Theme of Love from Mother 3. It's just depressing...


----------



## Dannichu (Jul 2, 2008)

Meririn said:


> I have been waiting for this thread for like EVER. I have a list of songs I think are incredibly, incredibly sad. In no particular order:
> 
> 1. Top Of The World by The Dixie Chicks
> 
> It's about an old man who spent his whole life spiting people and then realizes when he gets old that he wasted it all and he wishes that he could make things right.

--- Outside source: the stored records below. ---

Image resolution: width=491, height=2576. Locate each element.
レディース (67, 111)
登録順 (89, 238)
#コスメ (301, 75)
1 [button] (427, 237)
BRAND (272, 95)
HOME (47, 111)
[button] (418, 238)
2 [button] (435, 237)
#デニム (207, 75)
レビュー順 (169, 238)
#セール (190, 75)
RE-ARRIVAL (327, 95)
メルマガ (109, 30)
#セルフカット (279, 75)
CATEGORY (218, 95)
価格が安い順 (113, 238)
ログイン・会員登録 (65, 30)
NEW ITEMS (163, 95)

You are very, very right. I _love _this song.


----------



## Shiny Grimer (Jul 4, 2008)

Don't Leave Me Now by Pink Floyd is one of the songs songs I cam symapthize with despite never having been in that situation.
Slipping Through my Fingers by ABBA made me cry once because I don't want to grow old and be all "go away parents".
Without You by Badfinger completes my trilogy of sad songs. I could live without the other versions (except maybe Ken Lee because I need to laugh now and then) because this one makes me sympathise with the guy who did it. The two songwriters ended up suiciding over this song.


----------



## hopeandjoy (Jul 4, 2008)

Understanding by Evanescence is really sad. I'm not quite sure what it's about, but it seems like there are star-crossed lovers, and the narator needs to sacifice herself. Anyway look up the lyrics and listen to it.


----------



## Furretsu (Jul 4, 2008)

I will agree with you there; Understanding is one of the few Evanescence tracks that isn't complete garbage. I'd even go so far as to say it's a fantastic song.


----------



## Altmer (Jul 4, 2008)

best Evanescence song will always be Imaginary


----------



## Kratos Aurion (Jul 4, 2008)

Uh... sad song. Well... I'm not sure a song in and of itself has ever made me bawl or anything, but I will forever find The Lion Sleeps Tonight depressing. They played it at my uncle's funeral, but instead of the incredibly awesome version by Lebo M they played the stupid campy version with the high voices and UGH. Now whenever I hear it I get depressing memories _and_ anger at the morons who obviously can't choose decent-sounding music for an effing _funeral._

And I guess Piano Man by Billy Joel makes me go "awwww D:" sometimes... maybe that one early one by Eminem (who I usually don't like at all)... "Confessions" or something? The one about that obsessed fan. That one also illicits an "awwww D:". But other than that I really don't know.


----------



## Furretsu (Jul 5, 2008)

Altmer said:


> best Evanescence song will always be Imaginary


The original, of course. Not the one on _Fallen_.


----------



## Zora of Termina (Jul 5, 2008)

Blaziking 175 said:


> So this is the thread where you post the saddest song(s) you've ever heard.
> 
> Mine are LeAnn Rimes, Probably Wouldn't Be This Way and Alison Krauss and Brad Paisley, Whiskey Lullaby. Post yours!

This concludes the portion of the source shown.